Capstone Copper Corp.’s ( Capstone ) Incentive Share Option and Bonus Share Plan (the Option Plan ) and Treasury Share Unit Plan (the Treasury Share Plan ) provide for the issuance of options or share units to a maximum of 10% of Capstone’s fully paid, issued and outstanding common shares ( Shares ) (subject to standard anti-dilution adjustments) to employees or directors of Capstone. The Option Plan allows for the issuance of up to 500,000 Bonus Shares in any one calendar year to employees or directors of Capstone. In addition to the Treasury Share Plan, Capstone has a Share Unit Plan which provides for the grants of share units (either PSUs or RSUs) to an employee of Capstone or any Capstone entity ( Share Unit Plan ).

The Option Plan and Treasury Share Plan are considered “rolling” plans as the number of Shares available for issuance under these plans increase with the number of issued and outstanding Shares. The Option Plan and Treasury Share Plan are also considered “evergreen” plans because when: (a) an option or share unit is exercised or redeemed, additional Shares become available for subsequent grants under these plans because each exercise or redemption reduces the number of Shares that are currently covered by options or share units and increases the outstanding share capital of Capstone; and (b) an option or share unit expires or otherwise terminates for any reason without having been exercised or redeemed in full, the number of Shares reserved for issuance under that expired or terminated option or share unit again becomes available for the purposes of these plans. Any option or share unit outstanding when the Option Plan or Treasury Share Plan are terminated will remain in effect until they are exercised, expired or redeemed.

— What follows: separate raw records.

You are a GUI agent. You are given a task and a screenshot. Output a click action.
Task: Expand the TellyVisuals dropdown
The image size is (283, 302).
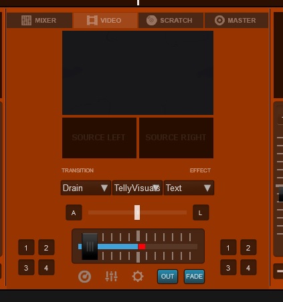coord(137,188)

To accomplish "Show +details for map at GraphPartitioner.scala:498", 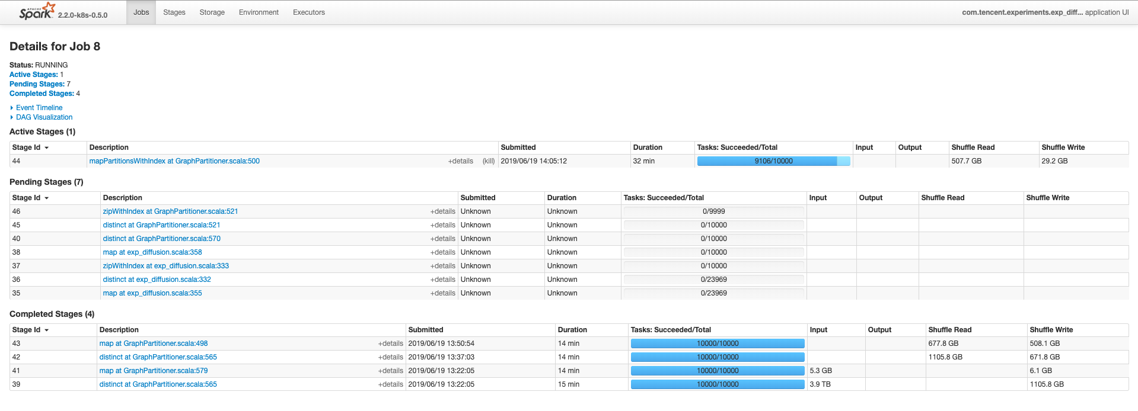I will tap(390, 343).
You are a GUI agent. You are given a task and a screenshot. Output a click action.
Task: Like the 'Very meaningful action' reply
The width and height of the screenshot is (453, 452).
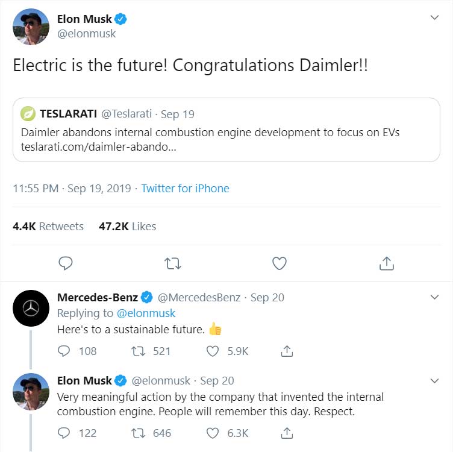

The plans are administered by the Board (or by a committee of the Board to which authority is delegated, currently the Human Resources and Compensation Committee (the HR&C Committee )).

1.1 Terms of Option Plan

Stock option grants and bonus shares under the Option Plan are used to attract and retain executives and to give them an incentive to participate in the long-term development of Capstone and increase shareholder value.

The following table sets out the key features of the Option Plan:

Feature Description
Eligibility The Option Plan provides that options (Plan Options) may be issued only to
employees (being a person who works full time or on a continuing and regular
basis providing services normally provided by an employee) and non-employee
directors (Eligible Person).
Board discretion The Option Plan provides that, generally, the exercise price, the expiry time,
the extent to which an Option is exercisable and other terms and conditions
relating to such Plan Option shall be determined by the Board or any committee
to which such authority is delegated by the Board from time to time.
Non-employee director
participation limit
At any given time, the number of Options and bonus shares granted to a non-
employee director under the Option Plan, in combination with all other equity
awards granted to the person, shall be limited to the lesser of: (i) a reserve, as a
group, of equity awards entitling them to acquire up to 1% of the issued and
outstanding Shares; and (ii) an annual equity award value of C$150,000 per non-
employee director, provided that the total value of Options issuable to any one
non-employee director in any one year period will not exceed $100,000.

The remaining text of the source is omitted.